Saveurs d’exil. Anne-Solenne Hatte, France, 2025, 71 minutes.
Un film familial, mais aussi un film historique. Un film sur l’exil, le déracinement et un film culinaire qui parle beaucoup de cuisine et de repas, de repas de famille bien sûr. Un film donc particulièrement complexe, mais qui nous propose une sorte de puzzle mélangeant toutes les entrées et il faut dire que le résultat est particulièrement réussi.

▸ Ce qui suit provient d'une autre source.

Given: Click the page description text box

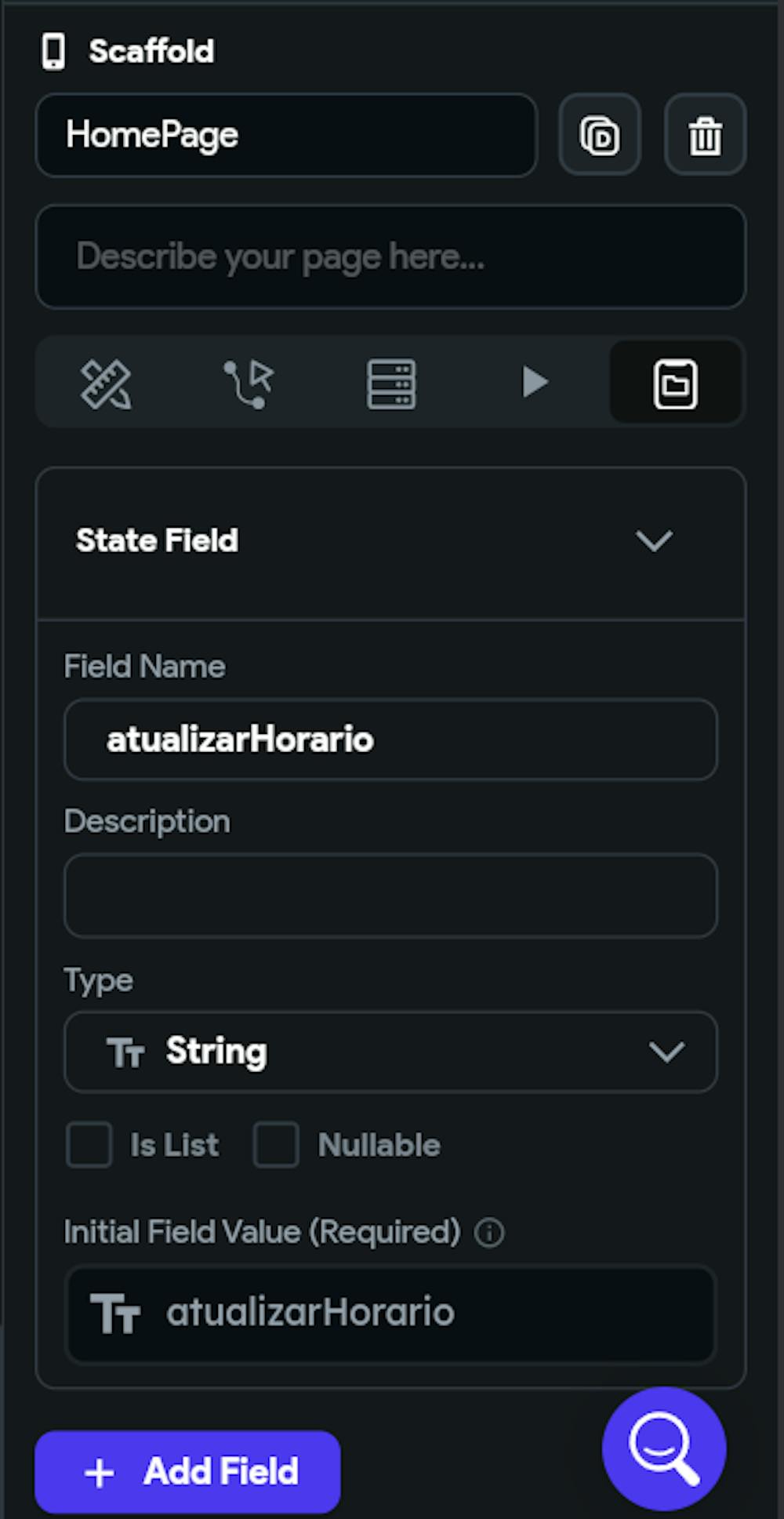Looking at the screenshot, I should click(390, 256).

La famille est celle de la cinéaste, une famille nombreuse, exilée à Paris depuis le Vietnam, à la chute de Saïgon et la défaite des États-Unis dans une guerre qui reste encore bien présente dans les esprits des Occidentaux, même s’ils n’y ont pas participé. Cette famille se réunit à l’occasion de fêtes familiales lors de grands repas où tous apprécient la cuisine de la grand-mère, véritable chef d’orchestre de ces réunions et en même temps trait d’union familial. Pouvoir réunir autour d’elle et de ses plats traditionnels les anciens et les plus jeunes, ceux qui, comme la réalisatrice, n’ont pas connu le Vietnam.

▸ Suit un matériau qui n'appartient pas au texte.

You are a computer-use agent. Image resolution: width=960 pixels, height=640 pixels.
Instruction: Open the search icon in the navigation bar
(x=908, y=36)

La dimension historique revoie à la fin de la guerre au Vietnam et la fuite de Saïgon, mais aussi un retour sur la guerre elle-même, vu non pas dans la jungle ou les rizières, mais dans les sphères du pouvoir. A Saïgon, le grand-père dont on utilise ici les archives, était un proche du président du Vietnam du sud, allié des États Unis. Les archives familiales vont alors nous permettre de faire le lien entre l’histoire familiale et l’histoire tout court, celle qu’on a l’habitude de désigner par l’expression grande histoire.
La cuisine, les recettes traditionnelles que la grand-mère s’efforce de transmettre à ses petits-enfants est en quelque sorte, un trait d’union entre les dimensions historiques, un lien entre les membres de la famille bien sûr, et une entrée la plus pertinente pour aborder la vie en exil avec son sentiment de nostalgie d’un côté et la volonté de préserver un ensemble de traditions que le temps menace d’oubli.

Grâce à la cuisine, en ouvrant des restaurants par exemple, beaucoup d’exilés vietnamiens se sont bien intégrés en France. Le film nous aide à mieux comprendre pourquoi et comment.